This past week, I was invited to attend NASA’s social media influencer event where they hosted 200 influencers to tour the Kennedy Space Center’s facility, meet with NASA’s senior leaders, and watch the SpaceX launch! My counterparts included a diverse group of engineers, educators, and lifestyle bloggers from all over the world. From the second I arrived at NASA, I quickly recognized how much they value social media and how they see it as an integral part of their operation. Here’s what I learned:
- NASA Unifies Political Parties
During our conversation with the NASA Administrator Jim Bridenstine, he mentioned how NASA doesn’t align to any political party and its success as an organization is largely attributed to the bipartisan support it receives. He touched on NASA’s current budget, the spending bills in place, and NASA’s non-aerospace ventures. Contrary to popular belief, NASA does far more than just space exploration: the organization also researches the ocean and atmosphere, aeronautics innovation, technological development, satellite maintenance, and education. Obtaining robust funding is important for national security, the economy, and maintaining our place as global leaders in aerospace innovation.
- NASA Has a Strong Economic Impact
The organization’s economic impact creates a ripple effect, and for every dollar invested, the economy sees a return on investment of $7-$14 (Huffington Post, 2013). In addition, NASA’s spending profile creates a larger transactional impact throughout the economy, compared to the average federal impact– 2.6 NASA to 2.3 USG, respectively (NASA, 2013). It’s known that NASA has a large impact on the space economy, but many don’t realize the profound economic impact it has on the country as a whole.
- Supply Chain is a Key Piece to the Space Puzzle
NASA’s current supply chain model is so effective that it can quickly adapt to changes in demand while also maintaining low costs. Despite this, it costs around $6,000 per pound of cargo to reach Earth’s low orbit, however, Elon Musk believes this cost could eventually be below $100 per pound. One of the most interesting things that I learned at NASA is that for future exploration to remain financially sustainable, there needs to be a complex supply chain network both on the ground and in space.

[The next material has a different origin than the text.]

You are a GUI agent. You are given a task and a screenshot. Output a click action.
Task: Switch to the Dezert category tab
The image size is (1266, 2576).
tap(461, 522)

- There Are Thousands of Moving Parts to Getting a Rocket to Space
It only takes a few minutes to see a rocket fly into space, but the work that goes behind that stretches over thousands of hours. During the NASA briefing, one of the influencers inquired about how many things must go well for a successful rocket launch. The engineer responded by saying that thousands of things must go right. The engineer joked that the launch itself was the easy part since there were no humans on board, further explaining that NASA has countless backups in case anything goes wrong. The logistics behind even a small portion of a launch required thousands of components and hundreds of people. Early Saturday morning when the rocket launched, I could see the sense of accomplishment on the faces of the NASA staff and it set in how many people contributed to this major achievement.

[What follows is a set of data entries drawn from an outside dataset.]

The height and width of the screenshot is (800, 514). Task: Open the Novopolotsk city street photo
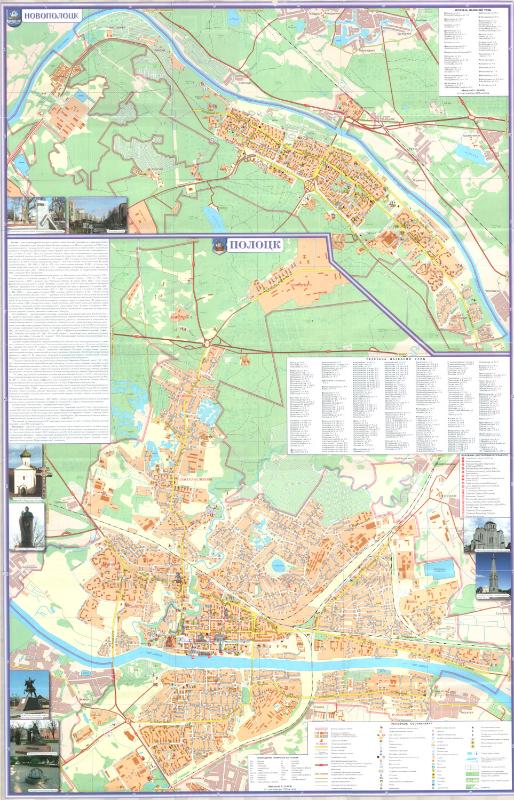[x=98, y=214]
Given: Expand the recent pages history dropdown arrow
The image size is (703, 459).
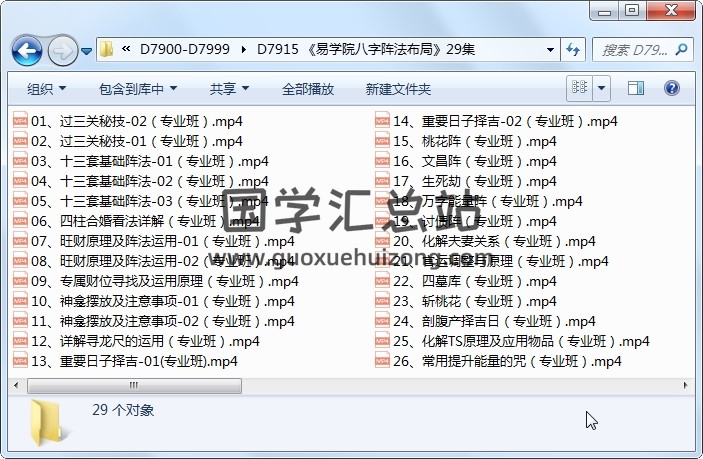Looking at the screenshot, I should [x=87, y=48].
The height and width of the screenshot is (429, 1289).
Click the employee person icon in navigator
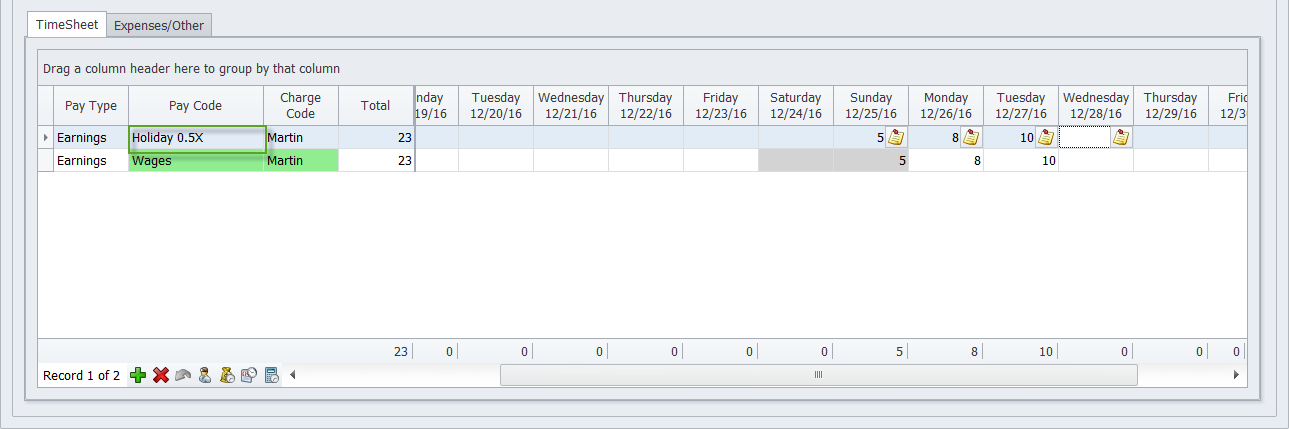point(205,375)
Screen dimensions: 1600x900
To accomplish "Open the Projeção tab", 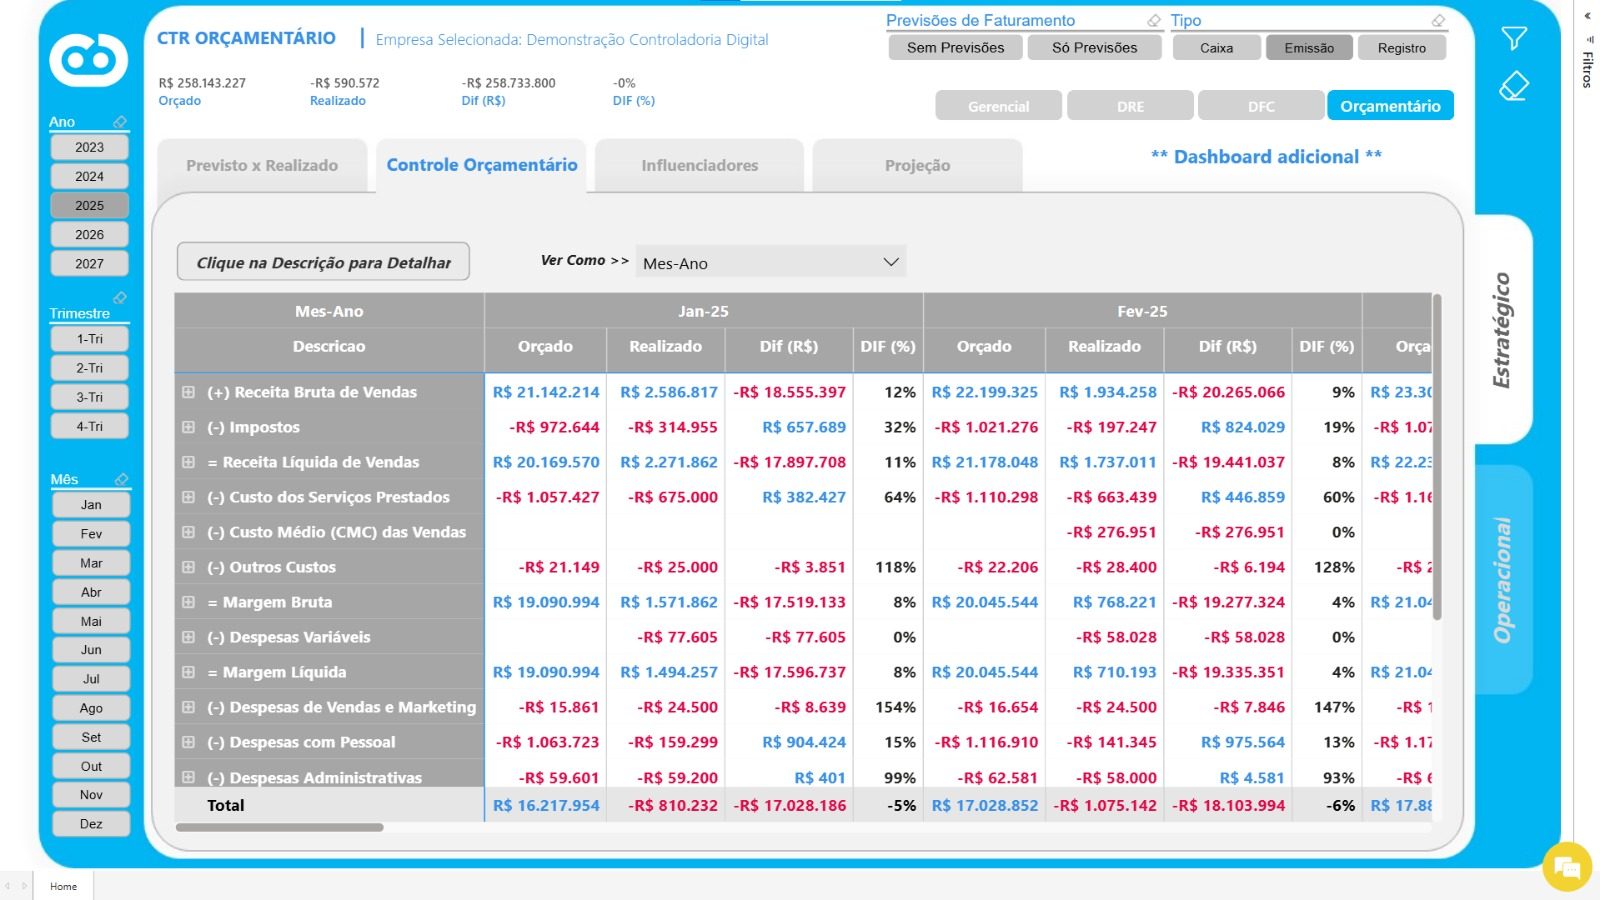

- NASA’s Focus on Public-Private Partnerships is Accelerating Their Trip to Mars
NASA has worked with commercial organizations such as Boeing and Lockheed Martin for decades. Under new public-private partnerships, NASA has positioned itself as a private company’s customer, instead of its benefactor. This was stressed continuously throughout my time at the Kennedy Space Center. Currently, NASA’s C3PO is offering fixed-price contracts to private space companies in order to ensure the development of key technologies that will “foster the development of commercial space capabilities and benefit future NASA missions,” (NASA, 2017). A few ways that NASA can reach Mars faster with these partnerships is through expanding the utilization of space, enabling safe and efficient transportation into and through space, and increasing access to planetary surfaces.

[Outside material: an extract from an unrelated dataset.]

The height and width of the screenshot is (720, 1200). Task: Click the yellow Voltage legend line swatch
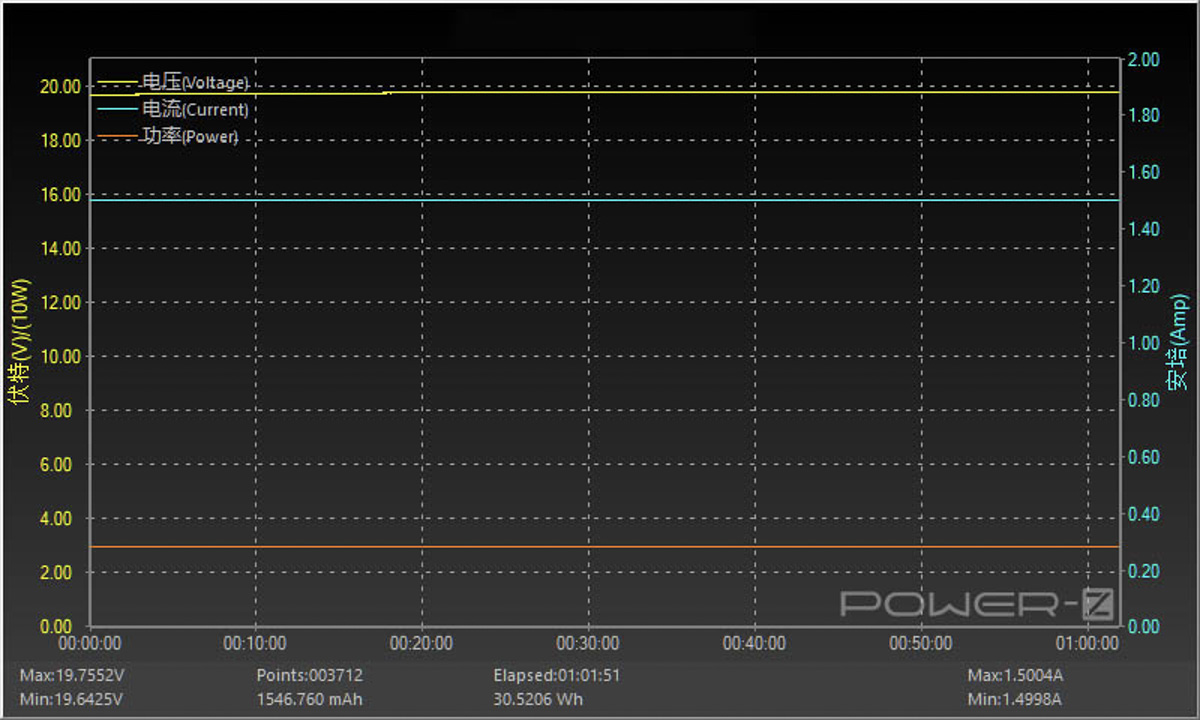117,83
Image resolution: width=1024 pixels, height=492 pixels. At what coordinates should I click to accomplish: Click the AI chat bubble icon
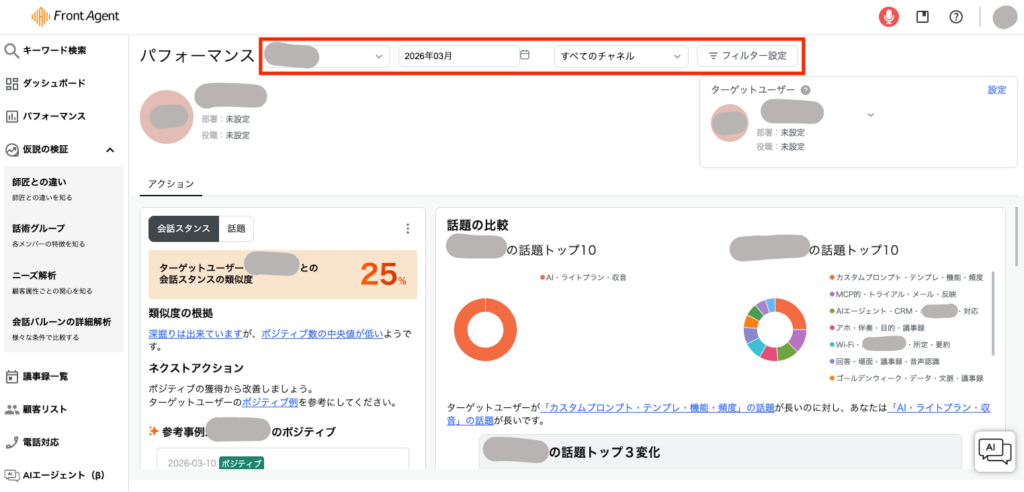click(x=994, y=451)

My experience at NASA was eye-opening and provided me with a great deal of insight and understanding about the importance of this organization. While waiting for the rocket to launch, I was talking to my counterparts and realized that this launch symbolized far more than just science, it symbolized what Administrator Bridenstine touched on — unity. When the rocket launched, I didn’t just see the launch but saw unity through collaborations with other countries, saw companies teaming up to build something special, and saw the experts ranging from engineers to NASA’s social media team contributing their skillset to ensure the success of this launch. Seeing togetherness and teamwork gave me a feeling of unbelievable pride.
Christine Alexis is the Social Media Manager, Region Americas at DB Schenker.